| Directions |
Go through the entries below and tally the lines containing the string "Collapse"; report only the tally.

| Records drawn from a dataset |
'''

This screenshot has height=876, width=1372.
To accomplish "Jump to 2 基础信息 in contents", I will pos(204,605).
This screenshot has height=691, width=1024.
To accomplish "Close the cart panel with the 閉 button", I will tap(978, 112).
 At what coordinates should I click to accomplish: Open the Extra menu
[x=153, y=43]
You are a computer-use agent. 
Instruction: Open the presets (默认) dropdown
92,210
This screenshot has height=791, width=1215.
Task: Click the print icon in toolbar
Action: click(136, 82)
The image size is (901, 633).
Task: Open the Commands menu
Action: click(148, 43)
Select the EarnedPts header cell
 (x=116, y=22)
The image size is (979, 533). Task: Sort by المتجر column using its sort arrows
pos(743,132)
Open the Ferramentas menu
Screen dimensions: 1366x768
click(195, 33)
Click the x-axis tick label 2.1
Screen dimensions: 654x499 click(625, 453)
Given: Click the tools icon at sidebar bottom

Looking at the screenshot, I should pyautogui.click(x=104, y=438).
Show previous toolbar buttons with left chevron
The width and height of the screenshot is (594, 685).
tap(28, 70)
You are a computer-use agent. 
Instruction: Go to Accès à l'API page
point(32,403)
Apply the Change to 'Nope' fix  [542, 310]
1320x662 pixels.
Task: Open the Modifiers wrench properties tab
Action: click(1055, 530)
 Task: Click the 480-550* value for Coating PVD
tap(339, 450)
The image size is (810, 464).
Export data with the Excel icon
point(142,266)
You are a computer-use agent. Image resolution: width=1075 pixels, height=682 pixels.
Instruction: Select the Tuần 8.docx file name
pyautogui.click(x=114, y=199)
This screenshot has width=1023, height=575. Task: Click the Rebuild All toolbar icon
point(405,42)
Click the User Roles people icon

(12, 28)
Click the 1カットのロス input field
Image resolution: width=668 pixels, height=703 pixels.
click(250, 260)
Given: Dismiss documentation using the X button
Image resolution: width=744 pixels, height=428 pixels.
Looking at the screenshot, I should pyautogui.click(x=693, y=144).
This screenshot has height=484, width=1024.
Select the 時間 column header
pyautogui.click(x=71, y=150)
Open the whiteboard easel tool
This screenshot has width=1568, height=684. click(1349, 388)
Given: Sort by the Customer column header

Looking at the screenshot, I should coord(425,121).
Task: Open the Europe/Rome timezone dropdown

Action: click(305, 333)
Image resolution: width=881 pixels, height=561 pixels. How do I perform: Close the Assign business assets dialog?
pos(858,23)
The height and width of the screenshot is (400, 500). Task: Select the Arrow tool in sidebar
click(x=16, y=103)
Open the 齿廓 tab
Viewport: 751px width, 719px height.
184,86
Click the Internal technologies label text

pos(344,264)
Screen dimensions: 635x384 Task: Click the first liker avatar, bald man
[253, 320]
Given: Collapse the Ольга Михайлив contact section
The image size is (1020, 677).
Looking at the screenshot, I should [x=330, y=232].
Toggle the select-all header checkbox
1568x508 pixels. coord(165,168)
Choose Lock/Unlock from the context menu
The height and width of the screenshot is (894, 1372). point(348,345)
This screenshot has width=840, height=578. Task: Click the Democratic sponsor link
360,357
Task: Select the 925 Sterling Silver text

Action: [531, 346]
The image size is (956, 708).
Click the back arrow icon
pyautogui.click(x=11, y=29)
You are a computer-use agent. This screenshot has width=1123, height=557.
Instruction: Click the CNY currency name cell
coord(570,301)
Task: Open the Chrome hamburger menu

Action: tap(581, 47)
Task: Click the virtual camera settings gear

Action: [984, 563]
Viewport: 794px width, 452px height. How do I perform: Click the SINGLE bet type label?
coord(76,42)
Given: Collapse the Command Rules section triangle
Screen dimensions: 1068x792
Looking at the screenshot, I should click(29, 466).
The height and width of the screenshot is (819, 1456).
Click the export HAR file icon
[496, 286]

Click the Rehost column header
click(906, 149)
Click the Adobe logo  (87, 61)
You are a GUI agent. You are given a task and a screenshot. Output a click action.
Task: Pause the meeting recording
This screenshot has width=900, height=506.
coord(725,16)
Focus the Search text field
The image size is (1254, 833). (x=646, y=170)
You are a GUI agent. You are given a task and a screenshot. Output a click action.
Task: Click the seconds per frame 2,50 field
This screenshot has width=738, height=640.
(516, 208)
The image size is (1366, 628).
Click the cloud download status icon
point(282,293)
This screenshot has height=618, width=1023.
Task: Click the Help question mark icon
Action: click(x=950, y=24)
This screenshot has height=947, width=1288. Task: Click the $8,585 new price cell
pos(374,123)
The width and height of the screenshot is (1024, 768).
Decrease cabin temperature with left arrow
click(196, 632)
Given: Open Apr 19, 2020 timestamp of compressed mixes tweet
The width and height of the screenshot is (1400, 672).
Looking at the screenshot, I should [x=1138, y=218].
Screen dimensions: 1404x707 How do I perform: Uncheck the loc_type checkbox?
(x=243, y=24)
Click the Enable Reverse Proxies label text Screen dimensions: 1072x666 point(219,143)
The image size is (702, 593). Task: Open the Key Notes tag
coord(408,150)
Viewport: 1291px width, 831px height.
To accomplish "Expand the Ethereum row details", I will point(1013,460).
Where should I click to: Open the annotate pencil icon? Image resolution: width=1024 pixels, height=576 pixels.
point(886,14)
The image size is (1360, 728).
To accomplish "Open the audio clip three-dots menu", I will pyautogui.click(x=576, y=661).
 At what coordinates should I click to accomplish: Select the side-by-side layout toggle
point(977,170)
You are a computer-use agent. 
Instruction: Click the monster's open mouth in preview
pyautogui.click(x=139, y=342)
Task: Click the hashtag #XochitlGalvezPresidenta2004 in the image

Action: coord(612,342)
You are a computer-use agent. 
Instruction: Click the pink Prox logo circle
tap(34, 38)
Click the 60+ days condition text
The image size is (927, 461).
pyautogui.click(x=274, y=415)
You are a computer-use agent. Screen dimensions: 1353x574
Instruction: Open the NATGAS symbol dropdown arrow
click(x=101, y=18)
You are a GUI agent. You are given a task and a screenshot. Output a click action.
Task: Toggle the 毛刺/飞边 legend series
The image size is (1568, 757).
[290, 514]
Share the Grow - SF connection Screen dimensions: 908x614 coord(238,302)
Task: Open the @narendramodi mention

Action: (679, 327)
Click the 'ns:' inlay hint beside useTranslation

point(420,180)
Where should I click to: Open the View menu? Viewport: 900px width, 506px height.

'''

| Solution |
2